After helping Zain set up the Political Science booth I went around introducing myself to pretty much every booth I got a shot at (considering I was competing with high school students, who kept turning around and asking me about whatever program’s booth I happened to be at). But I think I managed well, during the lulls, to meet a lot of new people. (I also managed to advise some students on how to get into medical school, pharmacy and law — that was predictable. Consider that I was really advising a guy’s mother — they were brown — rather than the guy himself about medical school; and when I tried to address the guy directly, his mother kept jumping back in..)
I met departmental administrators, department faculty, and students in departments (graduate and undergraduate). Many of the undergraduate students were actually members of various course unions (just like Zain). Many faces I knew, many others I didn’t.

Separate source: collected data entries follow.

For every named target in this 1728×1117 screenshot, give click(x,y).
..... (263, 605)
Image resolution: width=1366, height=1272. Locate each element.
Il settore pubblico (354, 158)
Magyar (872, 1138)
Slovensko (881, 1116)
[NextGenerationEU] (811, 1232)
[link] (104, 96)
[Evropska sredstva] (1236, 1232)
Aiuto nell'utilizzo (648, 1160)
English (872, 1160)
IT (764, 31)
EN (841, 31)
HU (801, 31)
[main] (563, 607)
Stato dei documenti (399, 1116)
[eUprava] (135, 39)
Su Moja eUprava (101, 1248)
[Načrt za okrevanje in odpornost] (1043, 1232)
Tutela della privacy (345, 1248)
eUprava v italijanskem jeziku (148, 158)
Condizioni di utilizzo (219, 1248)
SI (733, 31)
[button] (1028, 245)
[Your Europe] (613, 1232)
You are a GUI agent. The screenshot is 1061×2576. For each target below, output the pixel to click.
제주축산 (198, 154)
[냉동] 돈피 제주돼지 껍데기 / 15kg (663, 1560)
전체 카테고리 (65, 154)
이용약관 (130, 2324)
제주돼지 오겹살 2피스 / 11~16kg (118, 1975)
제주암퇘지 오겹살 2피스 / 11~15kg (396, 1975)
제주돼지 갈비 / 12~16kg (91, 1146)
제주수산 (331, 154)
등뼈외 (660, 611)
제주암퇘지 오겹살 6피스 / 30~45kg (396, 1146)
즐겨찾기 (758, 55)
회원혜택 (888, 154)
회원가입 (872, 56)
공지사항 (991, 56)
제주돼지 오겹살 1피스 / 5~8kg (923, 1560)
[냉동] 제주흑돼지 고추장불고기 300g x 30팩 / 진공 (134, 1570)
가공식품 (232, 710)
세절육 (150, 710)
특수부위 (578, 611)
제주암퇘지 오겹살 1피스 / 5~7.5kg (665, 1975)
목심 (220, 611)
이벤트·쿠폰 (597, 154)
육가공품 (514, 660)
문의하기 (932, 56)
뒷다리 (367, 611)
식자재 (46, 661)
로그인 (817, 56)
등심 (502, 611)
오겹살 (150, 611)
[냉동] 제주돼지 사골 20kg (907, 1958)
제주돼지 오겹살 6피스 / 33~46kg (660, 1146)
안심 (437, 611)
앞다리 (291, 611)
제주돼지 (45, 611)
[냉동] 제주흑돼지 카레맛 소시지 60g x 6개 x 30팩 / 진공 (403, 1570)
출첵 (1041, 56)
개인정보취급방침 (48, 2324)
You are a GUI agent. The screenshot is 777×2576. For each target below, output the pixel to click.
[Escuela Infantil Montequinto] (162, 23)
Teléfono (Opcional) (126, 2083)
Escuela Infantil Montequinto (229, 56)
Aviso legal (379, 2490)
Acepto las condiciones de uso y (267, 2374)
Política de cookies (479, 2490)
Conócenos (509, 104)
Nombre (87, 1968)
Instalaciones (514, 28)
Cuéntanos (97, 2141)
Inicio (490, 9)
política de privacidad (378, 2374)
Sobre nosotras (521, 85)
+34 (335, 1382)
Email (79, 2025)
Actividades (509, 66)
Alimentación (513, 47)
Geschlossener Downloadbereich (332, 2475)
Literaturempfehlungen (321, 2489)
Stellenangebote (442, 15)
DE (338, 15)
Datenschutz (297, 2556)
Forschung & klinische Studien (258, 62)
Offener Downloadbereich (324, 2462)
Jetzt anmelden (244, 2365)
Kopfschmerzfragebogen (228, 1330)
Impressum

What I didn’t like was the fact that they divided the “Arts” from the “Sciences” (the former in the West Hall and the latter in the East Hall). It’s bad enough that most university students don’t have the word “inter-disciplinary” in their vocabularies, but that kind of segregation isn’t helping anything. (It was nevertheless funny to find Fine Arts, Architecture and Music in the Science section). I think they should mix up the booths even more so people don’t all simply rush to ask how to get into medical school, but are confronted by — say Philosophy — on their way over to the Human Biology table. Something might catch someone’s eyes by mistake, and it wouldn’t hurt to help along serendipity.
I’ve concluded that whenever the university holds an event like this in the future, I ought to go and crash it, just like I did this one. It’s a great way to meet new students and university personnel; and, of course, to hand out my business cards (on which I have to write my name myself, because ASSU only has generic “Executive Member” cards).